利用Python进行文章特征提取（一）

#     文字特征提取 词库模型（bag of words） 2016年2月26，星期五
# 1.词库表示法

In [9]:

# sklearn 的 CountVectorizer类能够把文档词块化（tokenize），代码如下
from sklearn.feature_extraction.text import CountVectorizer
corpus=['UNC played Duke in basketball','Duke lost the basketball game','I ate a sandwich']
vectorizer=CountVectorizer()
corpusTotoken=vectorizer.fit_transform(corpus).todense()
corpusTotoken
#[[1, 1, 0, 1, 0, 1, 0, 1],
#        [1, 1, 1, 0, 1, 0, 1, 0]]
vectorizer.vocabulary_
#{u'ate': 0,
# u'basketball': 1,
# u'duke': 2,
# u'game': 3,
# u'in': 4,
# u'lost': 5,
# u'played': 6,
# u'sandwich': 7,
# u'the': 8,
# u'unc': 9}

In [14]:

# 2. 计算向量之间的欧式距离，sklearn中引入euclidean_distances，代码如下：
from sklearn.metrics.pairwise import euclidean_distances
counts=vectorizer.fit_transform(corpus).todense()
for x,y in [[0,1],[0,2],[1,2]]:
    dist=euclidean_distances(counts[x],counts[y])
    print('文档{}与文档{}的距离{}'.format(x,y,dist))
    
#文档0与文档1的距离[[ 2.44948974]]
#文档0与文档2的距离[[ 2.64575131]]
#文档1与文档2的距离[[ 2.64575131]]

In [17]:

# 3.停用词过滤，停用词通常是构建文档意思的功能词汇，其字面意义并不体现。

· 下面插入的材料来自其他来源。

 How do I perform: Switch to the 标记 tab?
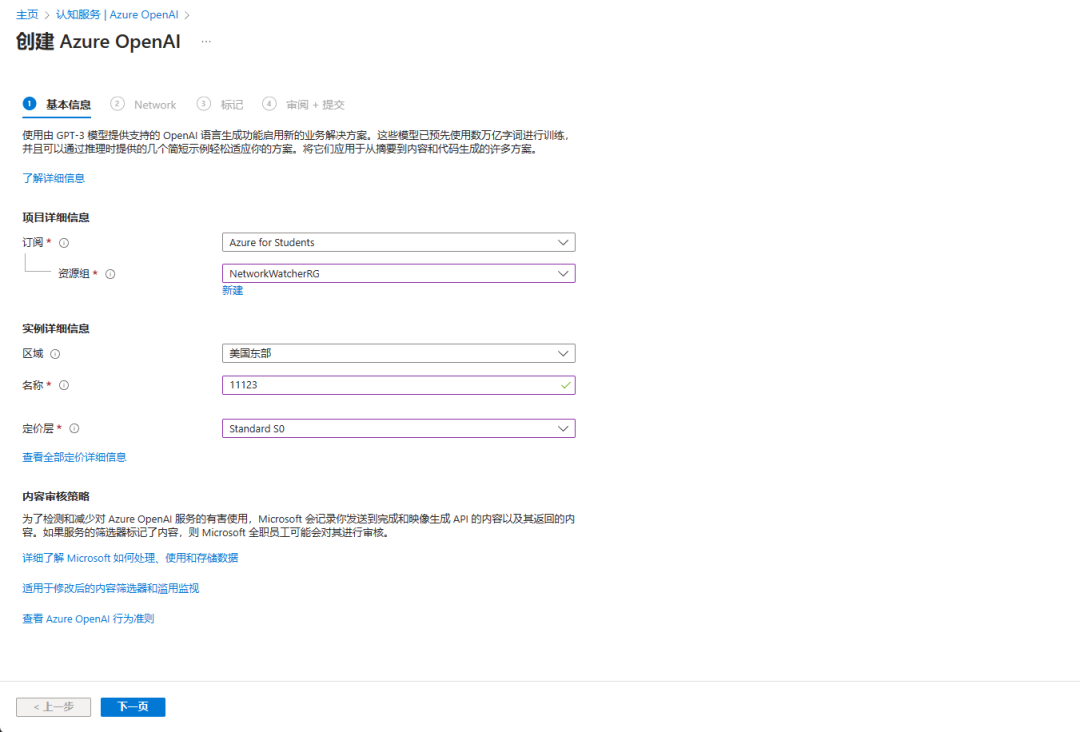[231, 105]
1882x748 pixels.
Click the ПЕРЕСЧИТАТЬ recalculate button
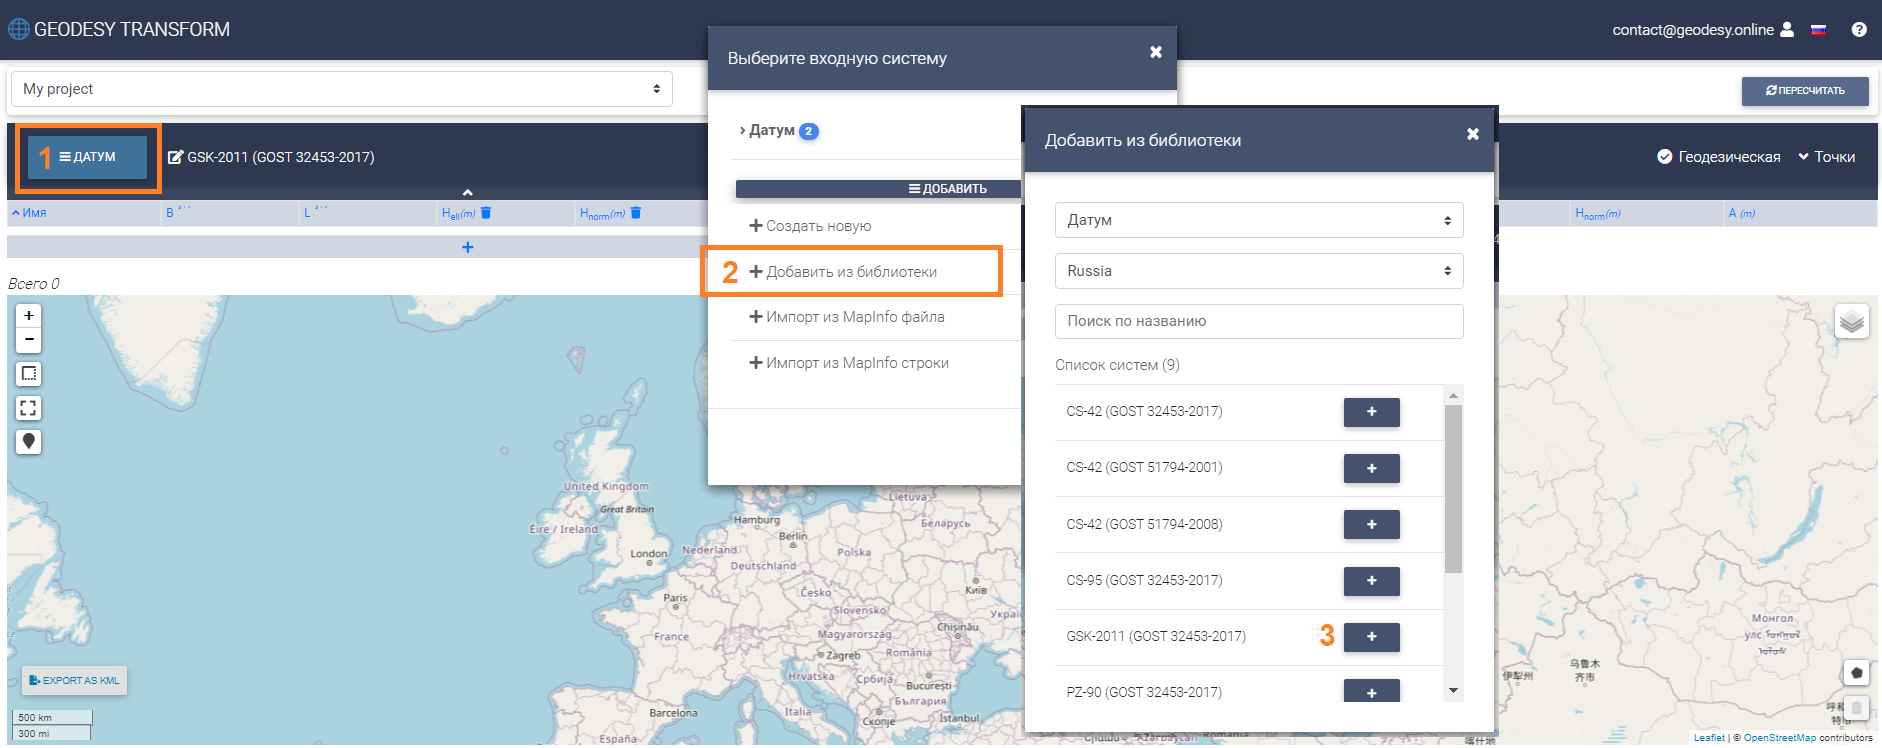click(x=1804, y=91)
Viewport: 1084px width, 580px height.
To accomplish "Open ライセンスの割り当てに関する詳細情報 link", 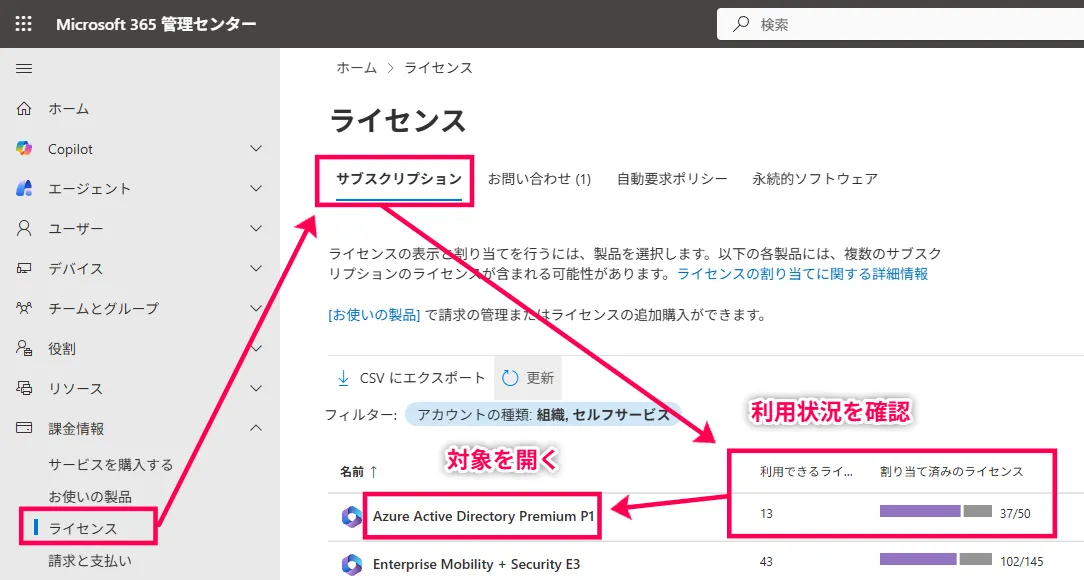I will point(802,274).
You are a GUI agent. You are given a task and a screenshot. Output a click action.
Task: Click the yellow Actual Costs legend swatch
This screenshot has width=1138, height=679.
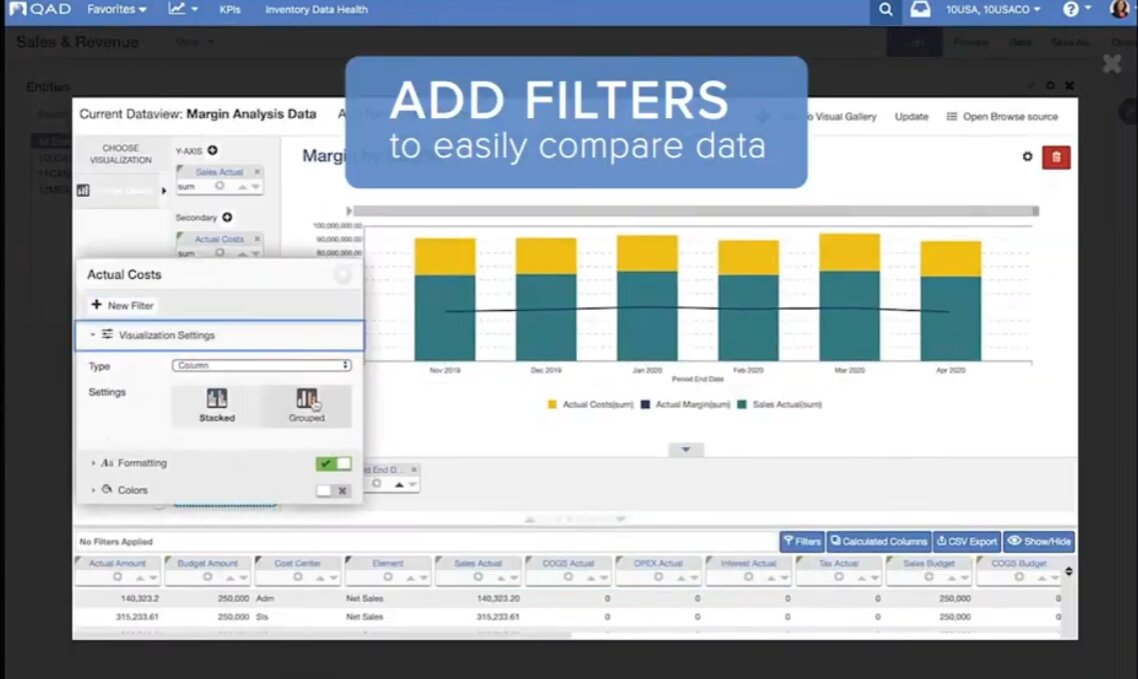point(552,405)
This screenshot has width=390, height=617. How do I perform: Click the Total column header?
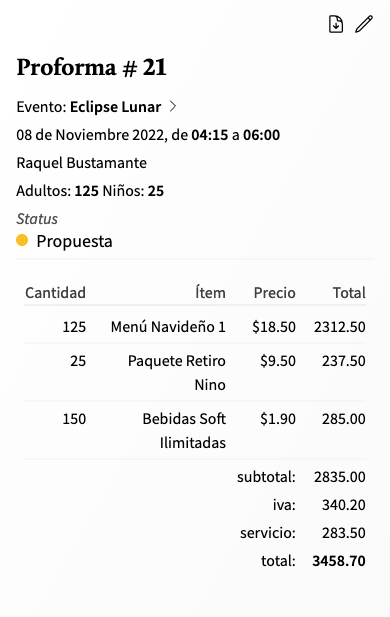(349, 293)
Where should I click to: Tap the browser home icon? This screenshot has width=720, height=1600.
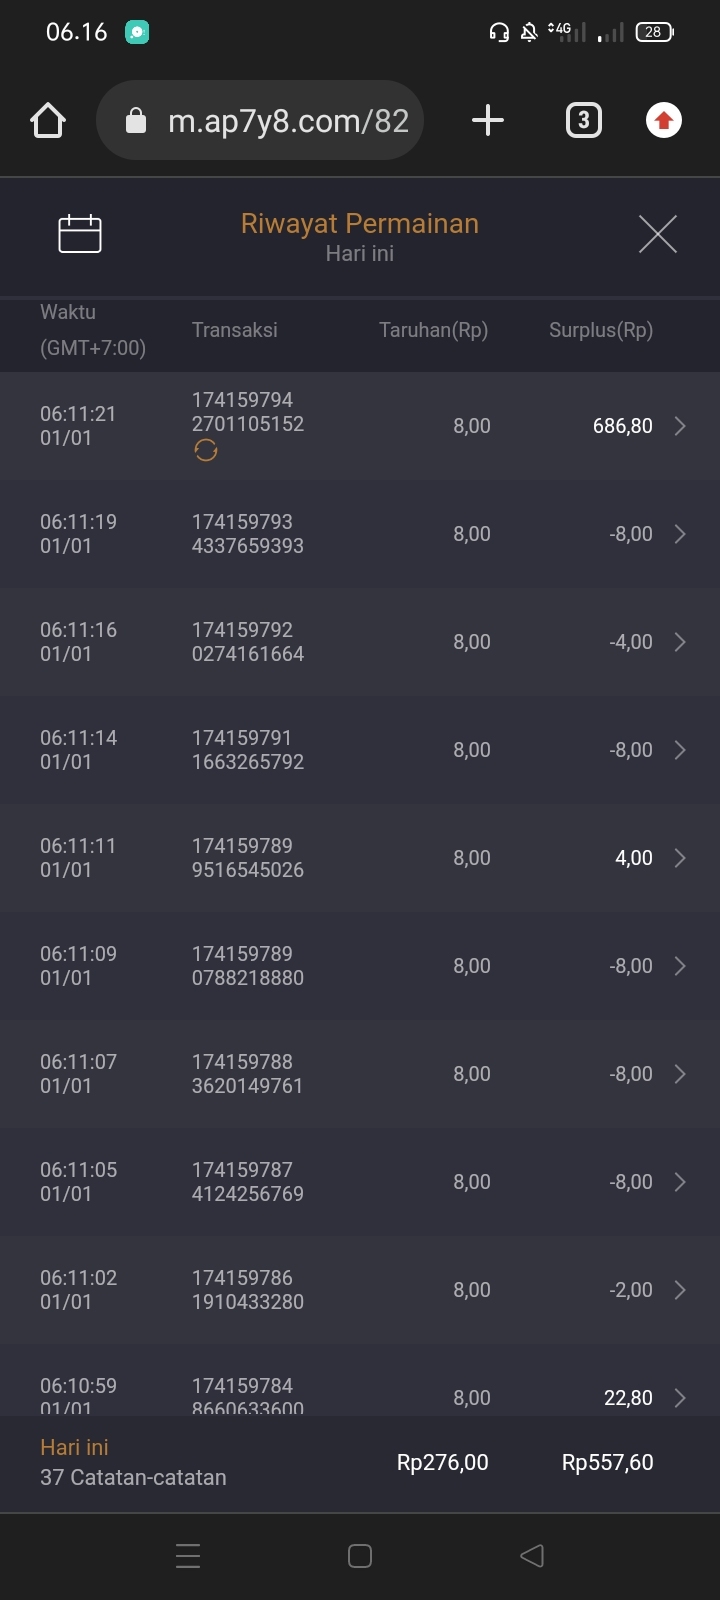(x=48, y=121)
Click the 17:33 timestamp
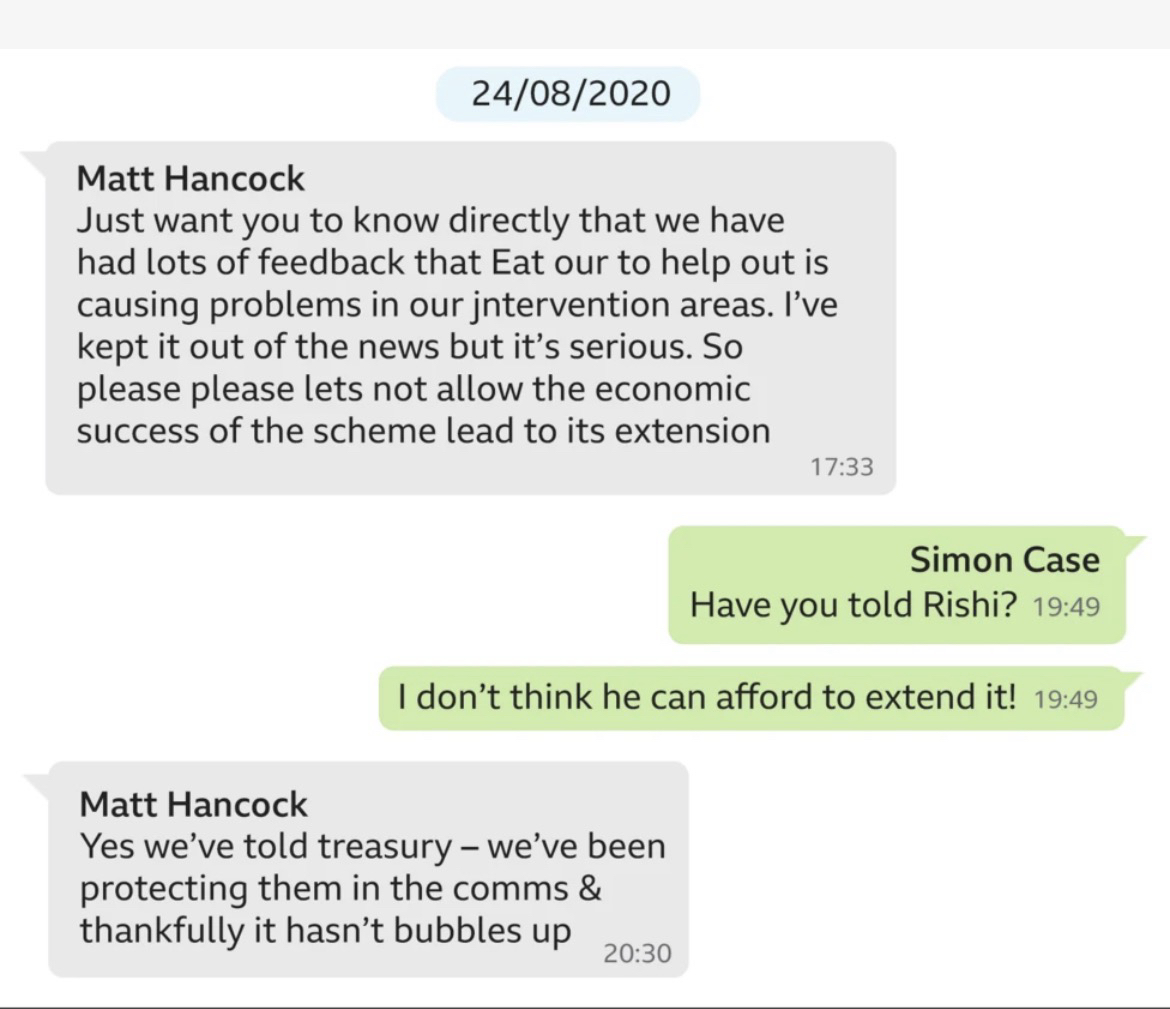Viewport: 1170px width, 1009px height. click(841, 466)
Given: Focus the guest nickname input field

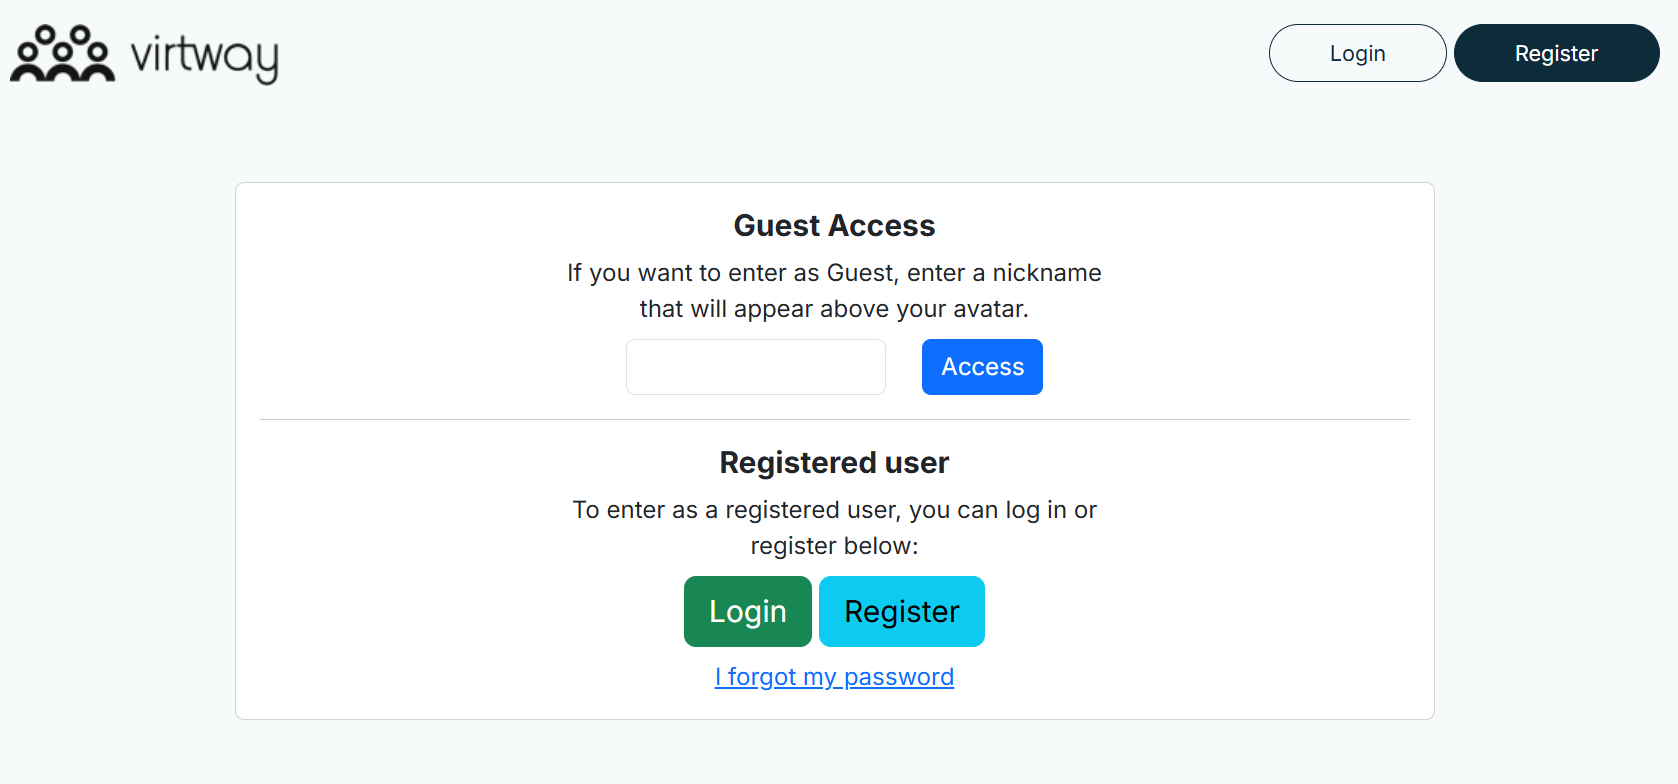Looking at the screenshot, I should (x=755, y=367).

CountVectorizer类可以通过设置stop_words参数过滤停用词。默认是英语常用的停用词。代码如下
vectorizer=CountVectorizer(stop_words='english')
print(vectorizer.fit_transform(corpus).todense())
#[[0 1 1 0 0 1 0 1]
# [0 1 1 1 1 0 0 0]
# [1 0 0 0 0 0 1 0]]
print(vectorizer.vocabulary_)
#{u'duke': 2, u'basketball': 1, u'lost': 4, u'played': 5, u'game': 3, u'sandwich': 6, u'unc': 7, u'ate': 0}

#4. 词根还原与词性还原。特征向量里面的单词很多都是一个词的不同形式，比如jumping和jumps都是jump的不同形式。词根还原与词形还原就是为了将单词从不同的时态、派生形式还原。可利用Python里面的NLTK（Natural Language ToolKit）库来处理

In [28]:

import nltk
nltk.download()

showing info http://www.nltk.org/nltk_data/

Out[28]:

True

In [26]:

from nltk.stem.wordnet import WordNetLemmatizer
lemm=WordNetLemmatizer()

In [29]:

print(lemm.lemmatize('gathering'),'v')
print(lemm.lemmatize('gathering'),'n')

#('gathering', 'v')

#('gathering', 'n')